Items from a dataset

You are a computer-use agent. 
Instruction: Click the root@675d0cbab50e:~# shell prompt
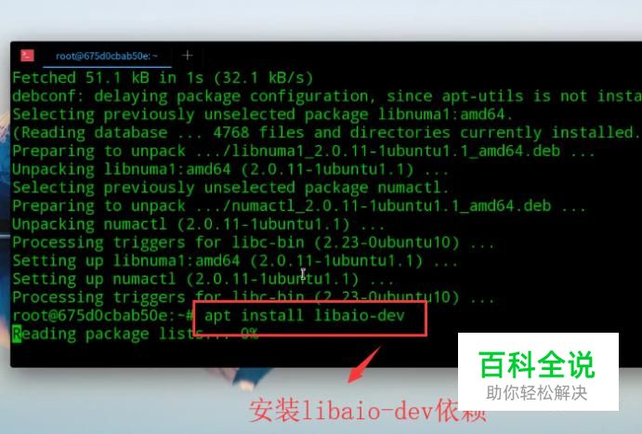click(x=103, y=316)
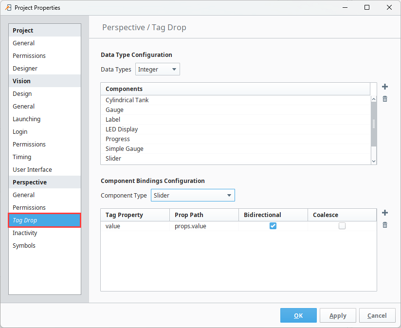Select Cylindrical Tank in components list

[128, 100]
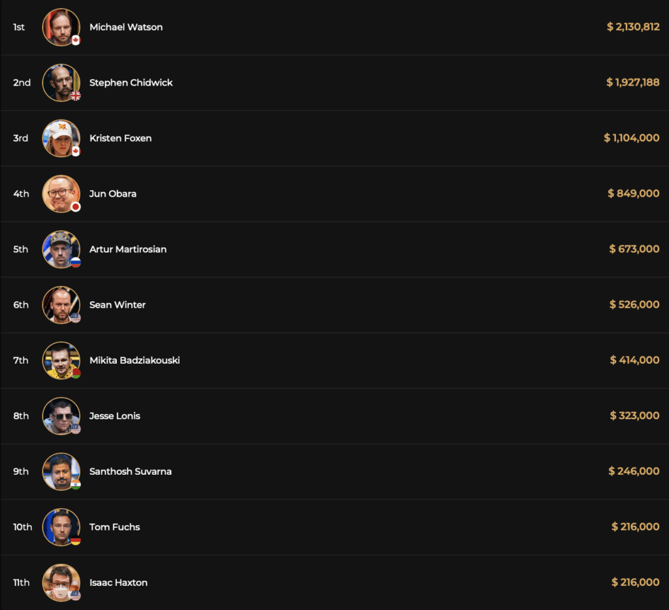Viewport: 669px width, 610px height.
Task: Click the Japan flag on Jun Obara's avatar
Action: coord(76,207)
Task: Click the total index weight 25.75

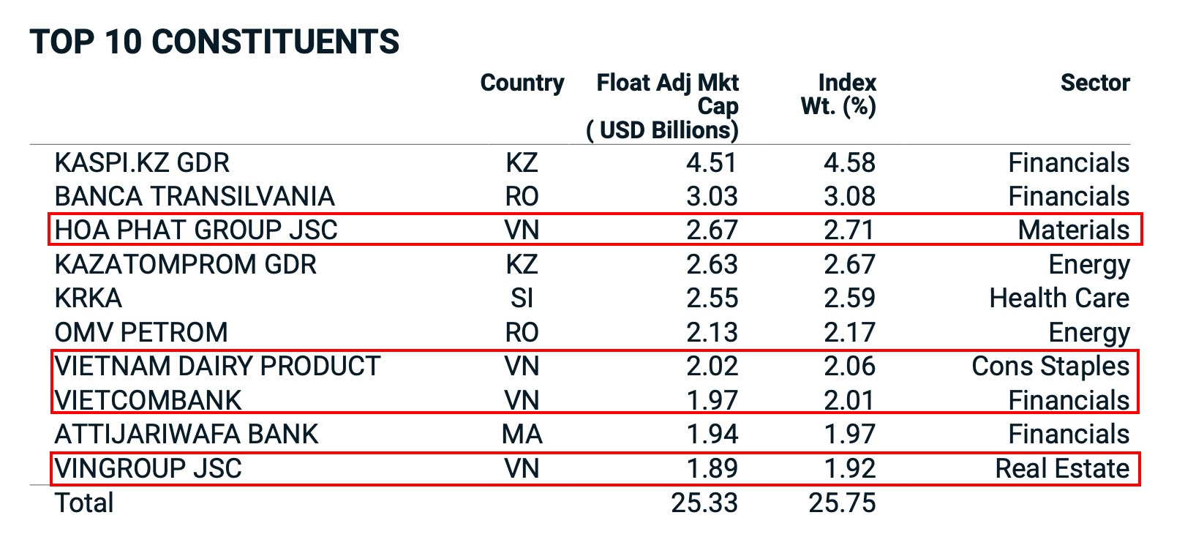Action: point(842,503)
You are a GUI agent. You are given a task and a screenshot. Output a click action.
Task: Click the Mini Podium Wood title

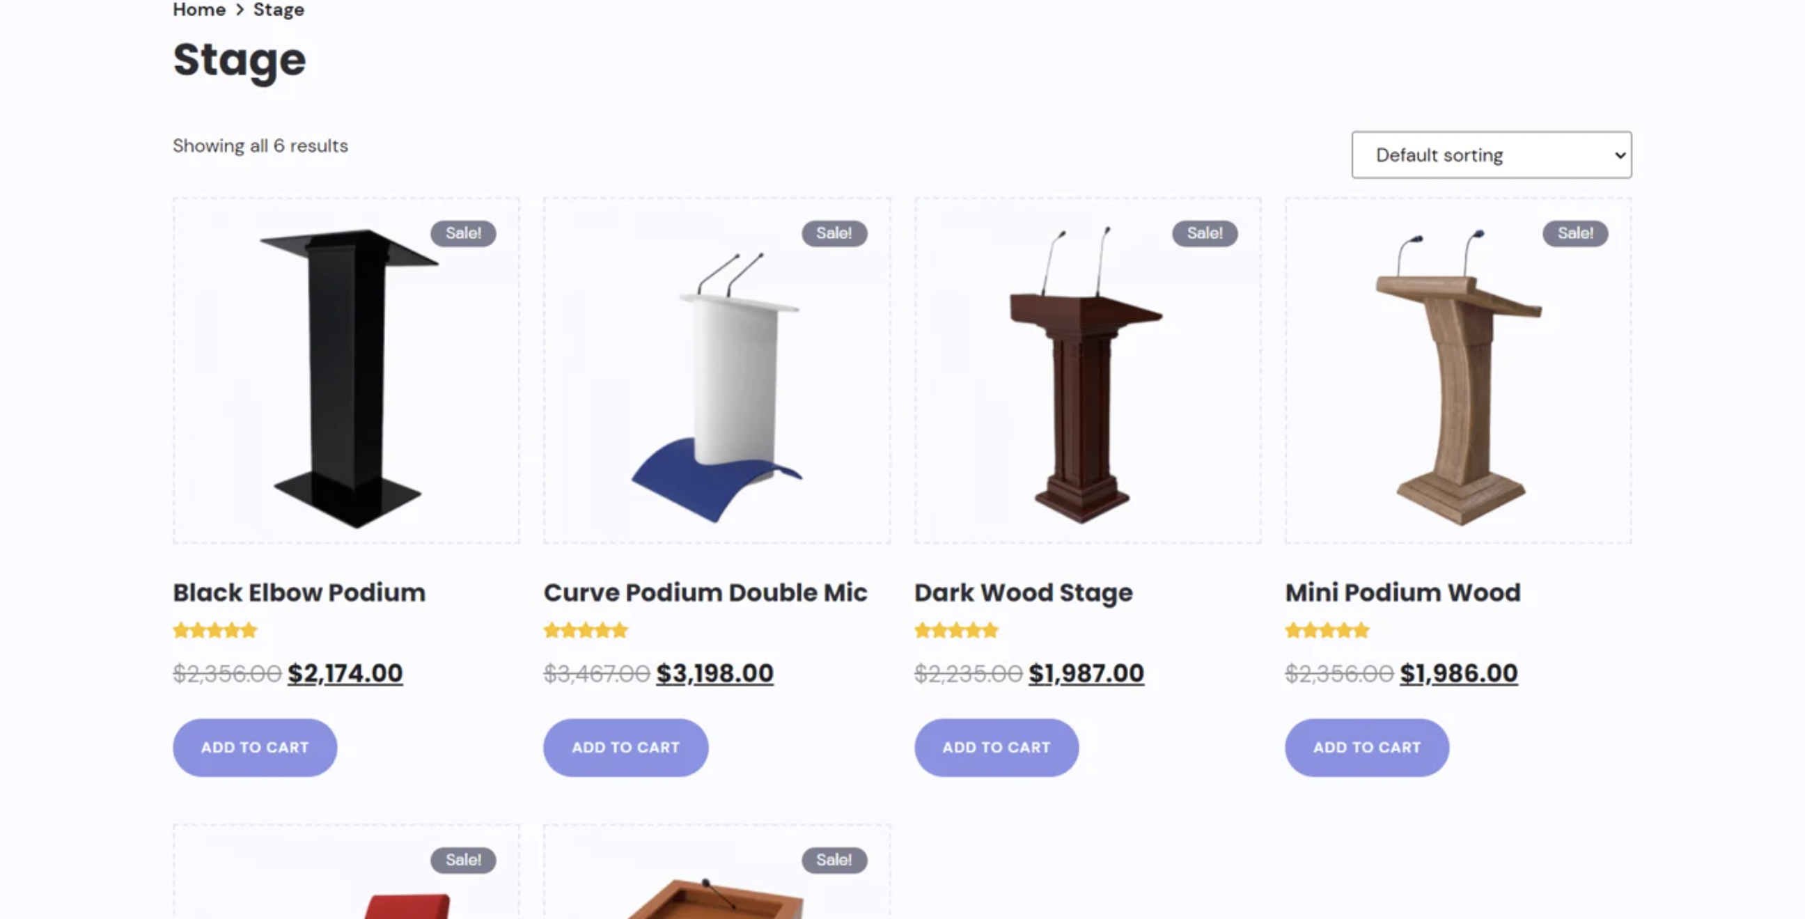(x=1403, y=593)
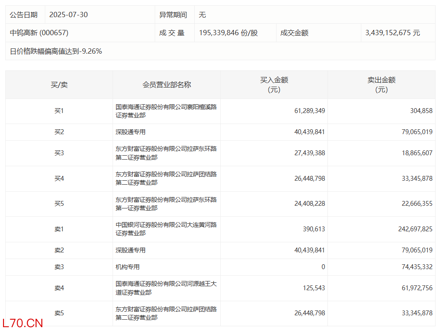Viewport: 440px width, 332px height.
Task: Click the 卖出金额(元) column header
Action: click(x=381, y=85)
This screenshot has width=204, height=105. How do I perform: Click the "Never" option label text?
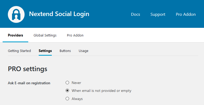[76, 83]
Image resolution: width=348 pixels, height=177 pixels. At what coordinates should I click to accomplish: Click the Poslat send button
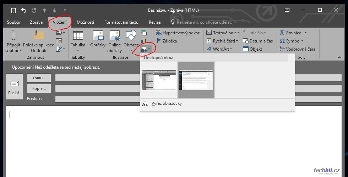click(x=14, y=88)
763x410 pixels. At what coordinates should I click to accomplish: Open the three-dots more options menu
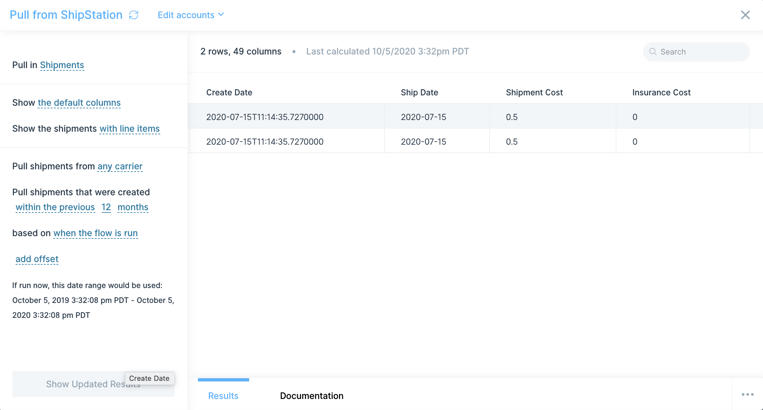pos(747,394)
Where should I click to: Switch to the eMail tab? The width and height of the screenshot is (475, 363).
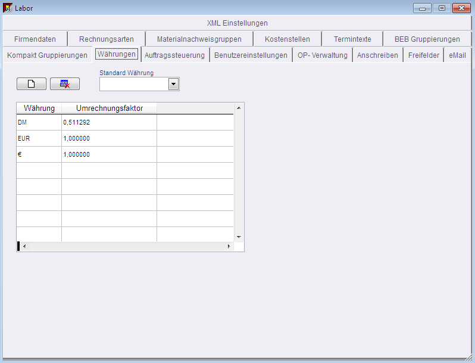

◆ **THE TASK**
Write out the lines of the material exactly, starting at the line containing "Image resolution: width=348" and ending at the end of the material. Leave out the pictures.

◆ **WRITTEN ANSWER**
Image resolution: width=348 pixels, height=177 pixels. At what coordinates should I click to accomplish: Click the Poslat send button
click(x=14, y=88)
763x410 pixels. At what coordinates should I click to accomplish: Open the three-dots more options menu
pos(747,394)
Where should I click to: Switch to the eMail tab? The width and height of the screenshot is (475, 363).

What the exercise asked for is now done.